Originally posted by Kunzite Are you sure everything is just guesswork?
Asahiflex was using an M37 mount, and it was "full frame". If the mount diameter is so critical for the image circle, and it's impossible to make new K-mount lenses with an image circle 2mm larger, how did that Asahiflex work? Was it vignetting heavily but nobody cared?
Since you were talking about Sigma lenses... if you can find one example, which works fine on a "full frame" Sony DSLR/SLT (with stabilization) and it's also offered in K-mount that would prove the K-mount is not a limiting factor
I agree with you, messing with the compatibility would most likely kill them; that's why I'm certain they won't change the mount (not for a very, very good reason - and AFAIK everyone who did it had such a reason). So the first question which MUST be answered is: "can't we solve the issue without changing the mount?"
If only those advocating a mount change would take time to think about that question...
Unless a statement comes directly from Pentax, then yes it should be treated as guesswork or at least provisional. But if someone wants to spend many thousands of bucks on the basis of a say-so from a bloke on the internet, then who am I to suggest that large, gentle men with white coats and a restraining harness should be summoned first.. It's not only a question of engineering but of cost. There might be a situation, for example, in which though FF IBIS on Pentax is technically achievable this could only be done at a cost the project managers think is unacceptable because it would raise the unit price of each camera far enough to kill sales and profitability. We just don't know. The "cheap bodies and expensive lenses" scenario would actually rather favour in-lens SR over IBIS, if that approach is of appeal to Pentax.
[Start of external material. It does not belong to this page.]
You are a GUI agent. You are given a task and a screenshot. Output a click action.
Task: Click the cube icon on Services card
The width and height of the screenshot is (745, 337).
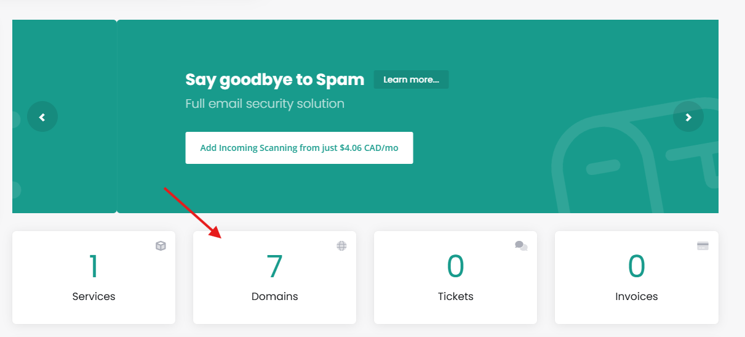[161, 246]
As for Sigma, my guess - yes, a guesstimate - is that they may include some stabilized lenses in their new ART series which sounds tasty, which is FF and which, on the face of it, provides some good quality kit. Or, Pentax might go to them and propose a deal of some kind. I don't see how Pentax on its own can provide a credible library of FF lenses if the plan is to launch a conventional FF DSLR. They need Sigma a lot more than Sigma needs them, at least at the moment. Are you saying that no lenses with in-lens SR currently offered by Sigma will work on an FF Pentax? Possible I suppose but sounds a bit unlikely.
FWIW, another guesstimate, my feeling is that Pentax haven't held off producing FF because of any technical issues. They have held off because an ageing and very conservative management allowed themselves to become obsessed with APS-C DSLRs and they convinced themselves this was the only way, the very future of the universe depended on it. With luck, the arrival of new owners as begun to change that.